This was discussed briefly by Herb Sutter during an interview. Your demand for auto arguments is in fact no different from demanding that any function should be declarable with auto, like this:

auto add(auto a, auto b) -> decltype(a + b) { return a + b; }

However, note that this isn't really a function at all, but rather it's a template function, akin to:

template <typename S, typename T>
auto add(S a, T b) -> decltype(a + b) { return a + b; }

So you are essentially asking for a facility to turn any function into a template by changing its arguments. Since templates are a very different sort of entity in the type system of C++ (think of all the special rules for templates, like two-phase look-up and deduction), this would be radical design change with unforeseeable ramifications, which certainly isn't going to be in the standard any time soon.

C++14 allows lambda function (Generic lambda function) parameters to be declared with the auto.

auto multiply = [](auto a, auto b) {return a*b;};

For details: http://en.cppreference.com/w/cpp/language/lambda

auto keyword does not work as a type for function arguments.
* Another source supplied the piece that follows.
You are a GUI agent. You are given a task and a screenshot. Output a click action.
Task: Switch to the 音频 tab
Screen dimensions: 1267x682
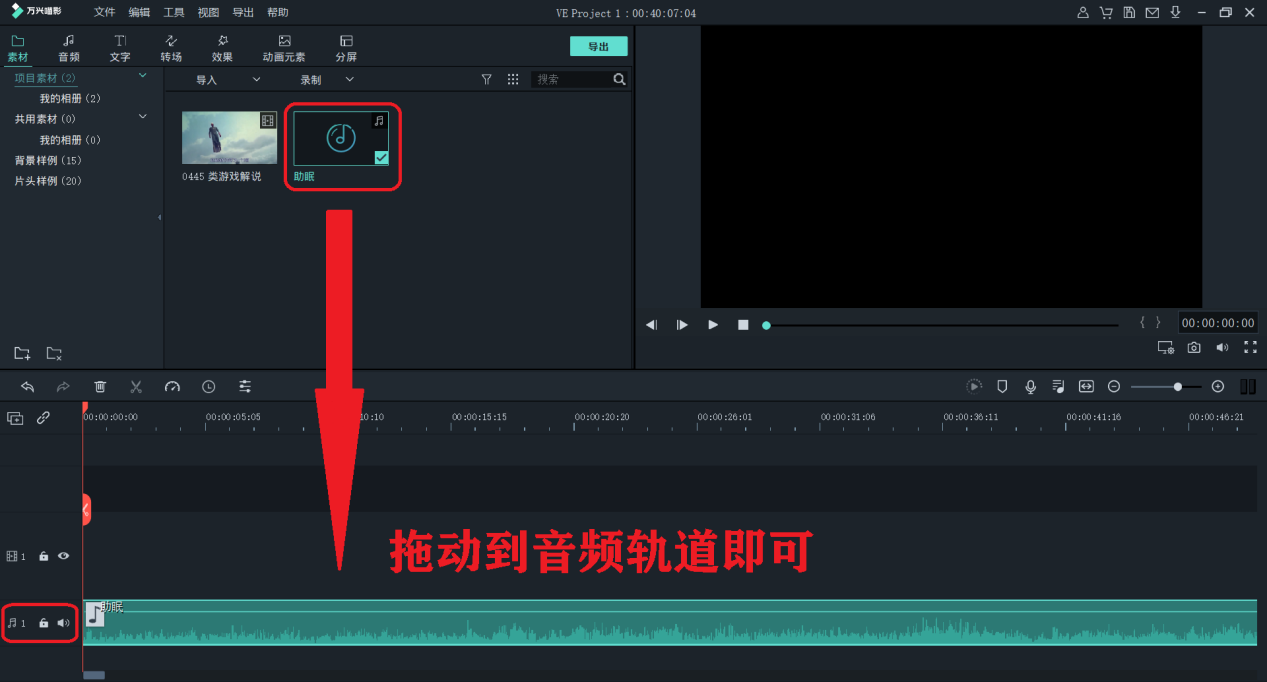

If you don't want to use the actual type in lambda functions, then you could use the code below.

 for_each(begin(v), end(v), [](decltype(*begin(v)) it ){
       foo( it + 5);         
 });

The type of the lambda needs to be known before the compiler can even instantiate std::for_each. On the other hand, even if it were theoretically possible, that auto could only be deduced after for_each has been instantiated by seeing how the functor is invoked.

If at all possible, forget about for_each, and use range-based for loops which are a lot simpler:

for (int it : v) { 
   foo(it + 5); 
}

This should also cope nicely with auto (and auto& and const auto&).

for (auto it : v) { 
   foo(it + 5); 
}